Die aufschiebende Wirkung der Verfügung ist zwar vom OLG Düsseldorf mit Entscheidung vom 26.8.2019 im Eilverfahren wieder hergestellt worden, so dass das Unternehmen bis zum Abschluss des Beschwerdeverfahrens die Untersagungsverfügung nicht umsetzen muss.25 Dies begründete das OLG Düsseldorf damit, dass Facebook zwar womöglich marktbeherrschend sei, aber die Datenverarbeitung keinen relevanten Wettbewerbsschaden bewirke.26 Weiterhin sei der erforderliche Kausalzusammenhang zwischen Nutzungsbedingungen und Marktstellung nicht hinreichend nachgewiesen worden.27 Mit anderen Worten: Selbst wenn die beanstandete Datenverarbeitung gegen Datenschutzbestimmungen verstößt, liege darin nicht zugleich ein Verstoß gegen das Kartellrecht. Diese Entscheidung wird im Schrifttum kritisiert28; das letzte Wort ist hier also noch nicht gesprochen.

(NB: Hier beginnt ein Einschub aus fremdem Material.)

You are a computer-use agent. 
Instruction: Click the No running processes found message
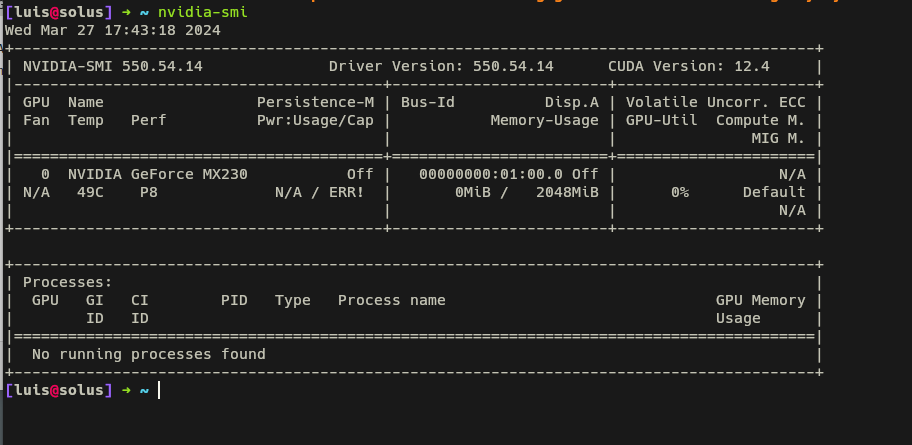point(149,354)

       b) Missbräuchliche Zugangsverweigerung zu Daten

25

Auch unter dem Aspekt der missbräuchlichen Verweigerung des Zugangs zu bestimmten (ggf. auch personenbezogenen) Daten besteht ein Berührungspunkt zum Kartellrecht. Hierzu gibt es jedoch erst wenige Entscheidungen; ein praxisrelevantes Beispiel bildet der Zugang unabhängiger Marktteilnehmer auf dem Kfz-Teilemarkt zu bestimmten bei Fahrzeugherstellern vorhandenen Daten einschließlich der Fahrzeugidentifikationsnummer.29

       Praxishinweis

      Beide Entscheidungen sind für die Praxis von höchster Relevanz: Die Entscheidungen des Bundeskartellamts und des OLG Düsseldorf offenbaren, wie kartellrechtliche Wertungen durch die DSGVO (insbesondere über die Auslegung von Erlaubnistatbeständen der DSGVO) beeinflusst werden können.